Cyclic AMP receptor-like protein (Clp), is known to be a global transcriptional regulator for the expression of virulence factors in Xanthomonas campestris pv. campestris (Xcc). Sequence analysis showed that Xanthomonas oryzae pv. oryzae (Xoo) contains a gene that is strongly homologous to the Xcc clp. In order to determine the role of the Clp homolog in Xoo, a marker exchange mutant of $clp_{xoo4158}$ was generated. Virulence and virulence factors, such as the production of cellulase, xylanase, and extracellular polysaccharides (EPS) and swarming motility were significantly decreased in the $clp_{xoo4158}$ mutant. Moreover, the mutation caused the strain to be more sensitive to hydrogen peroxide and to over-produce siderophores.

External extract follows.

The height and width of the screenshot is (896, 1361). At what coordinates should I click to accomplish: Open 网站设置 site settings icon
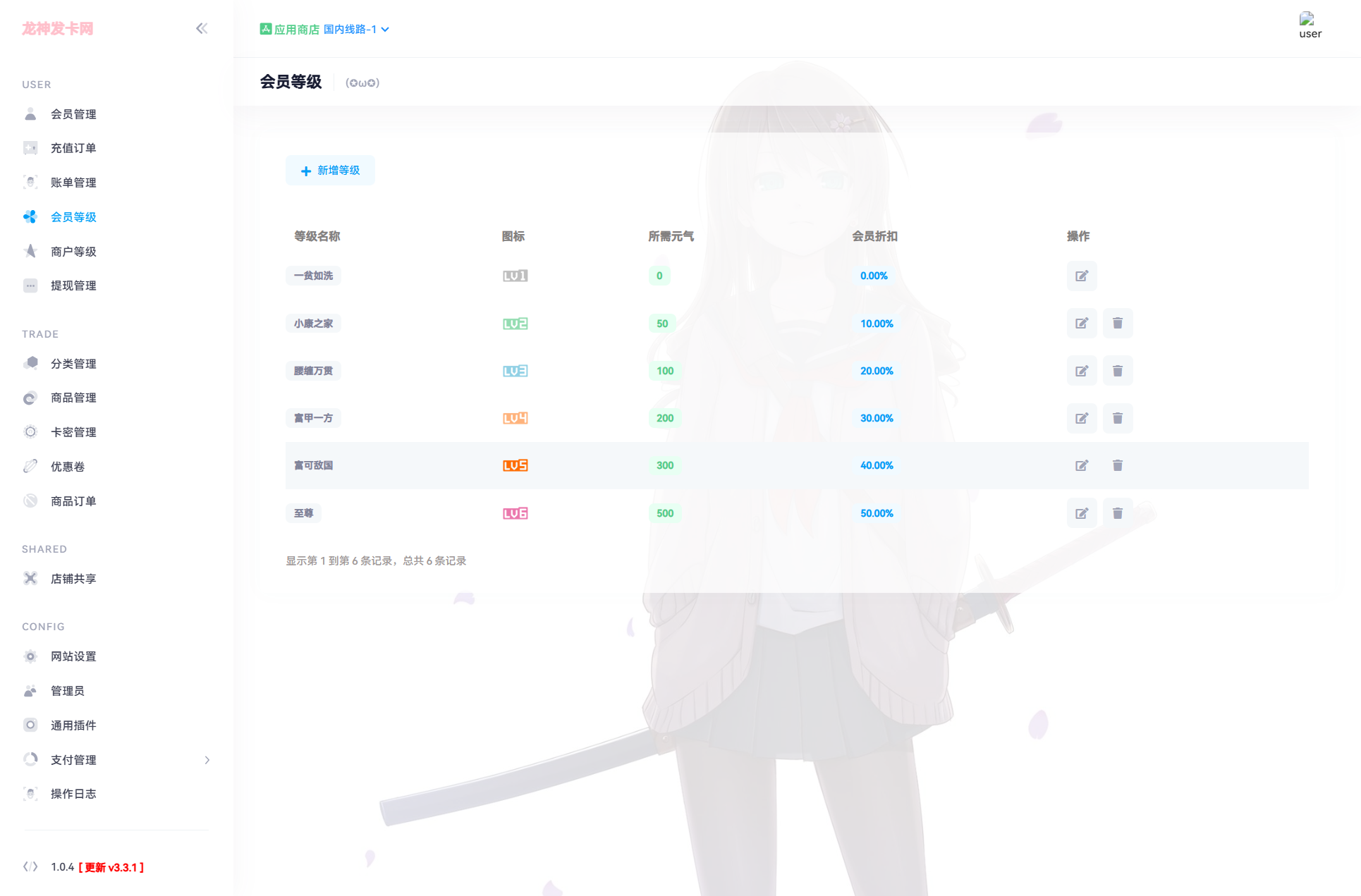click(x=30, y=656)
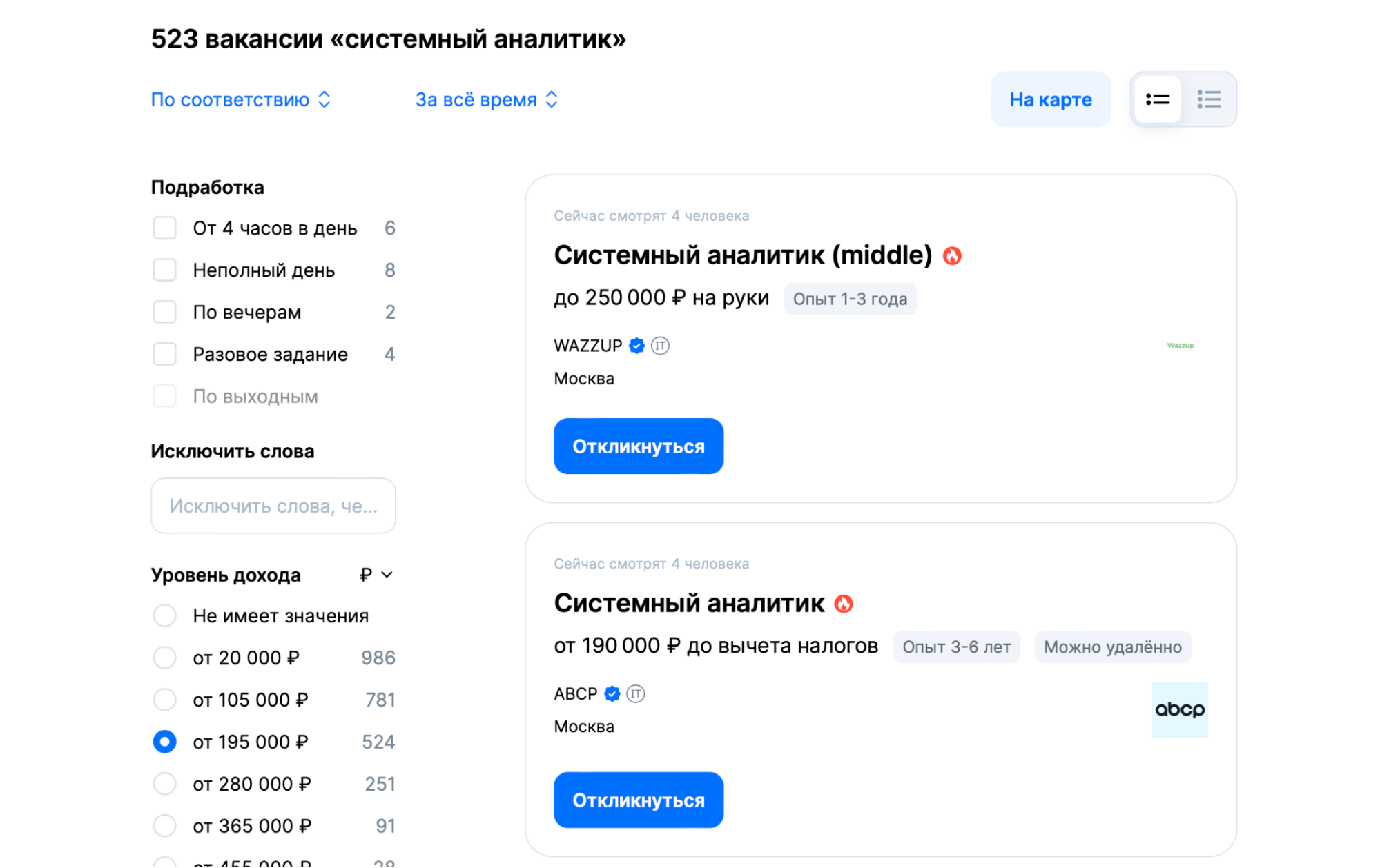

Complementation of the mutant restored the mutation-related phenotypes. Expression of $clp_{xoo4158}$, assessed by reverse-transcription realtime PCR and clp promoter activity, was significantly reduced in the rpfB, rpfF, rpfC, and rpfG mutants. These results suggest that the clp homolog, $clp_{xoo4158}$, is involved in the control of virulence and resistance against oxidative stress, and that expression of the gene is controlled by RpfC and RpfG through a diffusible signal factor (DSF) signal in Xanthomonas oryzae pv. oryzae KACC10859.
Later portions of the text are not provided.